In 2005, Hajioff joined the faculty of Stern College for Women at Yeshiva University. In 2006 he received the "Professor of the Year" award in Judaic Studies at Stern. He currently serves on the Judaic studies faculty of the college, where he teaches courses on Jewish thought, the Jewish holidays, the Sabbath, and Jewish mysticism. Hajioff also serves as the assistant director of Undergraduate Admissions at the school.

Hajioff also served as the official rabbi and educational director for Birthright Israel in Manhattan and its affiliated Jewish Enrichment Center (JEC). In this role, he has regularly led trips to Israel and run programs and classes at the JEC, including one that gives a bar or bat mitzvah to adults who never had one.

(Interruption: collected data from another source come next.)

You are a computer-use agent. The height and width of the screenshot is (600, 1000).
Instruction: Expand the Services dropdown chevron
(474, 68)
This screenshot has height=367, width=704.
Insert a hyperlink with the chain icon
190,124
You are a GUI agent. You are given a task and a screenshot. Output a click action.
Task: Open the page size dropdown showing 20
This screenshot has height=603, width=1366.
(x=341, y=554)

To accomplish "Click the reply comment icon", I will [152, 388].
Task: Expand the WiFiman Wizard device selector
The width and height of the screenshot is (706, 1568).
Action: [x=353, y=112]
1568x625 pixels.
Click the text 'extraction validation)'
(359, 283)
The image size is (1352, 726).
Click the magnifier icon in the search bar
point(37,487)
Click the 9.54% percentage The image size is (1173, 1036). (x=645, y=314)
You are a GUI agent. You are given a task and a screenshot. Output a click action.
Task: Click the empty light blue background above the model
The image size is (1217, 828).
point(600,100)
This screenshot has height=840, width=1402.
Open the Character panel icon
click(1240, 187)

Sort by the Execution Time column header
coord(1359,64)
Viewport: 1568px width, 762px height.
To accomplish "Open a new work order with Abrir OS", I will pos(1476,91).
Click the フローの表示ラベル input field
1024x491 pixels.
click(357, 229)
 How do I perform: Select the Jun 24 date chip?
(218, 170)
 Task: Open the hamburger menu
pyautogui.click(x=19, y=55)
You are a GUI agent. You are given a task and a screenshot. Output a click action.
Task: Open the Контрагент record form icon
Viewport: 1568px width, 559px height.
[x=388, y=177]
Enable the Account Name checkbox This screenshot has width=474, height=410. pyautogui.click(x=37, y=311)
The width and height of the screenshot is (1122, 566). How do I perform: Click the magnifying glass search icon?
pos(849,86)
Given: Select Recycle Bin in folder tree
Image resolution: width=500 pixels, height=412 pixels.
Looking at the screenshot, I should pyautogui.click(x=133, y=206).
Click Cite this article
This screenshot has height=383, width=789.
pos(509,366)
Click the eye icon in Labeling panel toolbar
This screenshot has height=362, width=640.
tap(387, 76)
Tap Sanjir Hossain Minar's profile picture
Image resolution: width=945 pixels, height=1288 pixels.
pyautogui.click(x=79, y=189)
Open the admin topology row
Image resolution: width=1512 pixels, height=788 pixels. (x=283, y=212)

Hajioff is on the speakers' bureau of the Orthodox Union and Yeshiva University. He is also a "Visiting Scribe" at the Jewish Book Council.

==Writings==
Hajioff is the author of three books:
- "Jew Got Questions?" (2014)
- "Will Jew Marry Me?: A Guide to Dating, Relationships, Love and Marriage" (2016)
- "The Future: A Guide to the Jewish Messiah, Israel, and The End of Days" (2018)

==Personal life==
Hajioff lives in Wesley Hills in Rockland County, New York with his wife Anita and their five children.